Si, comme l'a dit le ministre, l'objectif est de couvrir 20% des besoins de l'Italie avec l'énergie nucléaire (une déclaration qui contredit la précédente, où l'énergie nucléaire était considérée uniquement comme une option pour les industries privées), il est beaucoup plus simple de construire un peu de réacteurs de grande taille et trouver des mécanismes de financement qui réduisent les taux d'intérêt, plutôt que de devoir en construire 25 à 30 de petite ou moyenne taille.

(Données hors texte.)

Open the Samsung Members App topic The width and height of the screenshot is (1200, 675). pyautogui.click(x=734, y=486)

Les « petits » générateurs nucléaires déjà disponibles
S’il est vrai que la quatrième génération voit aujourd’hui peu de prototypes connectés au réseau, mais toujours aucune technologie commerciale, les SMR à eau légère sont déjà disponibles et de nombreux pays ont déjà signé des contrats de fourniture avec les entreprises qui les construisent. Ce n'est pas tout : le premier BWRX-300 est déjà en construction, au Canada. Ce que le ministre a déclaré n'est donc pas vrai, à savoir que « le produit n'est pas encore là » (ou plutôt : c'est vrai si on parle de quatrième génération, ce n'est pas vrai si on parle de SMR, et ce serait un bon moment car le ministre comprend la différence).

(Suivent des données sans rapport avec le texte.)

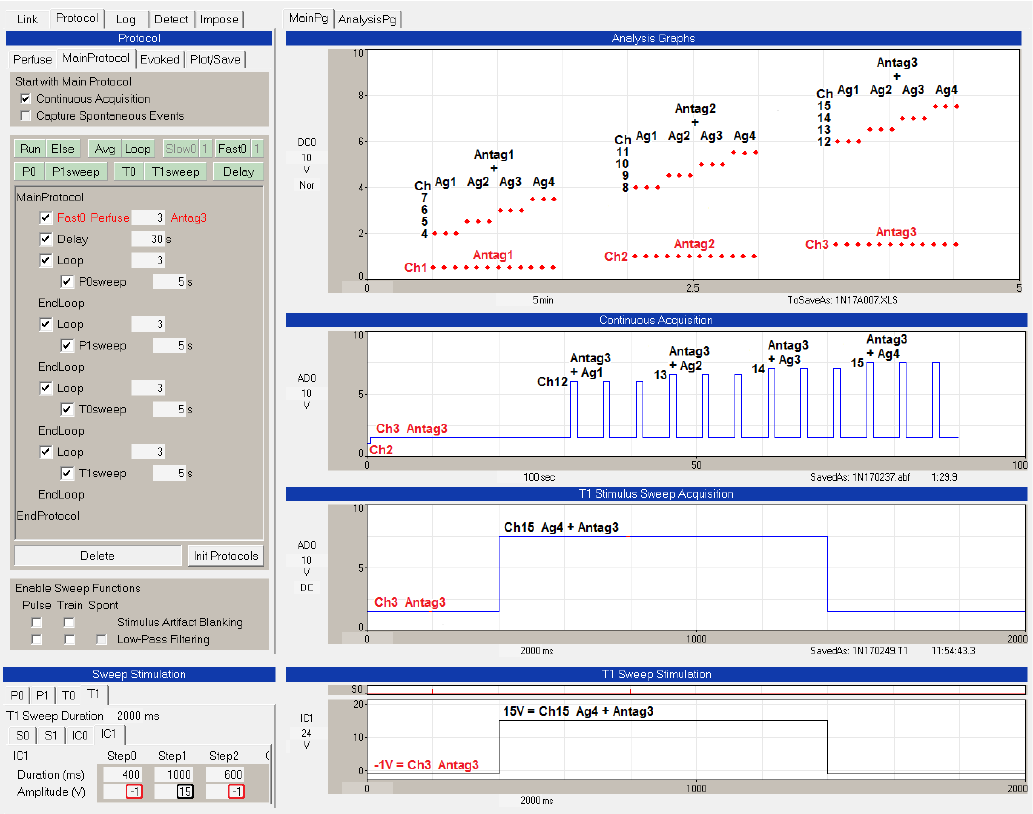
Task: Click the Step0 duration field showing 400
Action: [132, 774]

Nous suivrons évidemment l'évolution du cadre réglementaire nucléaire et commenterons chaque détail qui sera rendu public des propositions de réforme du secteur dans ce sens. En espérant que les techniciens qui rédigeront les règles fassent un peu moins de confusion que le ministre lorsqu'il prend la parole.
Enfin, il faut rappeler au ministre que, tout en appréciant le pas en avant dans la révision de la réglementation, le différend le plus important sur sa table reste celui du Référentiel National, sur lequel le gouvernement s'est montré totalement ouvert au caprices des NIMBY. En 2025, le combustible irradié des anciens réacteurs nucléaires italiens reviendra d'Angleterre : si d'ici là nous n'avons pas au moins décidé du site du dépôt national, les amendes de l'UE deviendront très lourdes.